Love It or List It? How to Know When a Home Addition Makes Sense
Today’s homes have a tough time keeping up with their residents’ changing needs. Whether you’ve added children, changed work locations, or taken on hobbies, your home often takes the brunt. Suddenly, your living room is littered with plastic toys, and you’re begging for the sweet relief of a playroom.
If “bursting at the seams” is less of an exaggeration and more of a reality, you may need more space. But it can be tough to know when adding on is the right play or if packing up makes better sense. Aside from the cost, living in a construction zone can be a hassle. Yet searching for a new place can be time-consuming and stressful, especially with surging sales prices and interest rates. Here’s how to tell when breaking out the hammers is your best bet.
1. You’ve Got Serious Square Footage Needs
Assess what your current home offers and where its features list falls short. Sometimes, your reflection reveals that your oversized furniture is to blame. Other times, your concerns are confirmed: you need more space.

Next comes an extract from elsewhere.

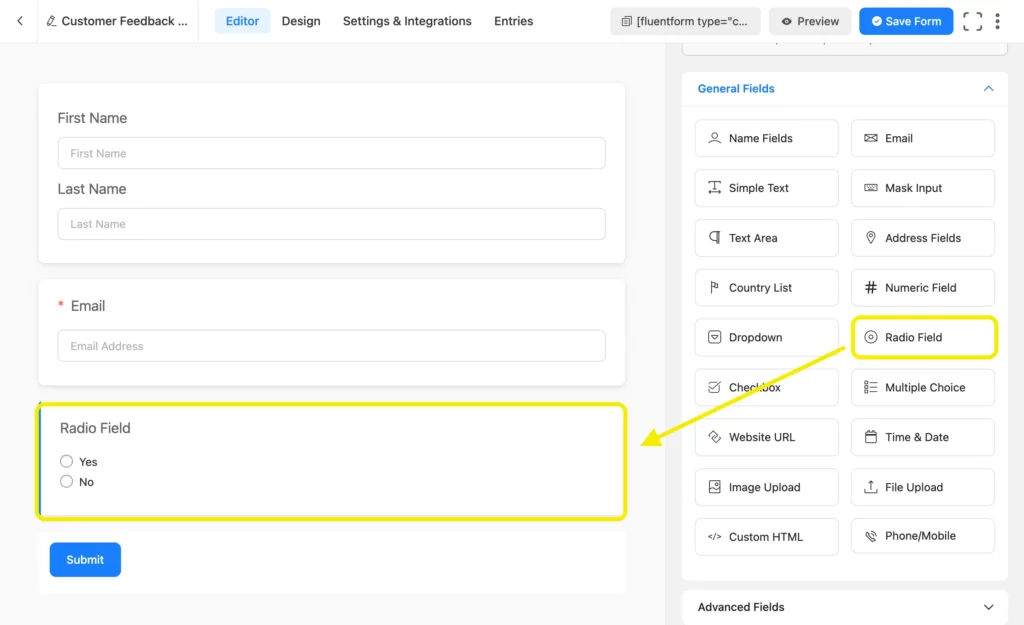Add an Email field to the form
The image size is (1024, 625).
coord(922,138)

Walk through your home with a fresh notebook and jot down the issues you see and feel. Do so with abandon, even if your notes seem frivolous. Your frustration about too little storage is valid if it’s unlikely your bi-weekly warehouse trips will stop any time soon. Think about desired creature comforts, like a cozy home library where you can recharge away from the chaos.
Fortunately, getting more storage or a tranquil retreat may not require a change of address. As you make your rounds, take note of the hidden potential within your existing footprint. An unfinished attic or shed could become prime real estate with the right touches. Mini split systems can keep a newly enhanced space comfortable without the hassle of ductwork. While new flooring can instantly make an underutilized space feel like a perfect addition to your home.
2. Your Zip Code Is Prime
There’s a reason why the phrase “location, location, location” comes to mind when thinking about real estate. The location of a property has a lot to do with its value and your interest in buying it. Frequently, home search efforts drag on because buyers are focused on a particular area. And if the search for your current home was dictated by precise geographical boundaries, moving may not be an option.
If that’s the case, hang onto your desired location and all of its perks, especially if moving means making concessions. Even where there are challenges, like a high-maintenance yard, the irreplaceable benefit of your location may outweigh the hassle. School options, amenities, and other neighborhood features make a house valuable. Given that it’s such a significant factor, it makes sense to pay attention to the impact of your location.
Here’s the great news: investing in an addition may increase your home’s value over time. Added square footage has the biggest impact on how your home performs during home appraisals. And if you have unfinished square feet, a prime location makes it even more valuable to finish and furnish them. That’s especially true since such updates require less structural work.
3. The Funding Source Makes Sense
Dreaming about having more space is one thing, but paying for it? That’s where things get sticky. How you pay for your bigger space can impact how you get it. Funding an improvement with cash, using credit, or obtaining a loan can all provide benefits. Include a thorough review of the funding options you have before deciding on a project.
Since 2022, mortgage rates have far exceeded their sub-5% norms. This shift can be a determining factor in whether you add on as opposed to purchasing a new place. Research the latest rates available to borrowers with your range of credit scores for lines of credit. Skip requesting a rate approval for now, since doing so can add an inquiry to your credit report.
Consider the impact of managing a home equity line along with your mortgage payment. If you can swing the increased cost, you can pay for improvements as you go. This can result in less overall interest paid and won’t require a refinance of your total mortgage balance. When rates cool down, you can decide whether rolling your home equity line into a new mortgage makes financial sense.
4. You Have a Clear Vision
Look at your home’s features, inside and out, to shortlist your expansion possibilities. Exterior walls with open space on the other side can be great candidates for additions. Take note of details seen and unseen, like underground utilities or accesses, some of which may have code restrictions. List your findings for a future discussion with a licensed contractor.
Ideally, you’ll come to this future conversation with a clear idea of what you want from your addition. Pair your vision with your budgetary expectations to launch a productive discussion. While this may seem premature, it’s important to think through your long-term vision before you engage the professionals. Executing an addition is no small task, so being clear about what you hope to achieve is imperative.
Consider the addition’s potential return on investment. If your improvements fix only immediate needs, it may be an expensive endeavor. But if they give your growing family the option of staying put now and selling for a better price later, they’re worth the investment. Knowing what you hope to achieve can set you on the right path.
Striking a Balance Between Wants and Needs
Renderings of your newly expanded home can elicit a thrilling response, but keep the end in mind beyond pretty pictures. Structural essentials like total square footage, utilities, and connectivity are hard to change after the fact. While you don’t want to commit to double work, investing in structure over high-end finishes may offer the biggest benefit.
Keep your initial project goals as your true north throughout construction. Use them as a sounding board against which to weigh key decisions along the way. When you do, your completed project will be ready to meet the demands of your lifestyle, whatever they may be.